> TEXTAUSZUG
▼
Das Smartphone als Türöffner
Dazu kommt, dass heute nahezu jeder ein Smartphone besitzt. Diese Verbreitung trägt dazu bei, dass ein Jeder seine eigene Weltsicht hervorbringen und andere an seinem Leben via Instagram und Co. teilnehmen lassen kann. Das soziokulturelle Phänomen des „POIDH“ („Pics or it didn‘t happen“, auf Deutsch „Fotos her oder es ist nie passiert“) ist dabei ein Grundbaustein in einer immer stärker optisch wahrgenommenen Welt. Statt ausschweifend über das Essen zu berichten, wird optische Beweisführung betrieben und Fakten via Foto geschaffen, das einen unbestreitbaren Nachweis liefert, dass man zu Zeitpunkt X tatsächlich in Lokal Y war oder sogar höchst selbst ein leckeres Gericht zubereitet hat. Ohne Beweis wird die Fangemeinde eher misstrauisch.
Statussymbole gegen den Mainstream?
Doch welchen Zweck hat das? Wie teure Autos, stylische Klamotten oder auch idyllische Reisefotos stellt Essen, zumal, wenn es hochwertig und teuer aussieht, ein lupenreines Statussymbol dar. Jedoch ein eher subtileres. Man signalisiert nach außen nämlich gleich mehrere Aspekte. Zum einen, dass man ein hohes Maß an Kultiviertheit besitzt, darüber hinaus Bescheid weiß, wo es sich gut speisen lässt und zudem natürlich über das nötige Geld verfügt, um sich dieses Gericht auch leisten zu können. Auch beim Kochen daheim lassen sich dieselben Punkte abhaken. Hinzu kommt der Umstand, dass sich an das selbstgekochte Gericht ein großes, plakatives Do-It-Yourself-Label heften lässt. Man verfügt also nicht nur über die nötigen Ressourcen, sondern ist a) zum Kochen fähig und b) ein bewusst lebender Mensch. Ein Etikett, das in einer immer stärker umwelt- und gesundheitsorientierten Welt eine hohe Wertigkeit besitzt und attraktiv wirkt.
▲
> ERFASSTE DATEN
▼
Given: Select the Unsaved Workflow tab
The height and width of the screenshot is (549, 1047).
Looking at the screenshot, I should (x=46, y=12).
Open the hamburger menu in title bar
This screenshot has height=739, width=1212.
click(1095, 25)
▲
> ARBEITSAUFTRAG 1
Wofür steht laut Textauszug die Abkürzung „POIDH“, und wie lautet sie auf Deutsch?
> ARBEITSAUFTRAG 2
Stimmen diese Aussagen mit dem Textauszug überein? Antworte jeweils mit Ja oder Nein und zitiere die entscheidenden Worte.
(a) Heute besitzt nahezu jeder ein Smartphone.
(b) Essen ist ein auffälligeres Statussymbol als teure Autos.
(c) Beim Kochen daheim lassen sich andere Punkte abhaken als beim Essen im Lokal.

> LÖSUNG 1
Sie steht für „Pics or it didn‘t happen“, auf Deutsch „Fotos her oder es ist nie passiert“.

> LÖSUNG 2
(a) Ja: „Dazu kommt, dass heute nahezu jeder ein Smartphone besitzt.“
(b) Nein: „Jedoch ein eher subtileres.“
(c) Nein: „Auch beim Kochen daheim lassen sich dieselben Punkte abhaken.“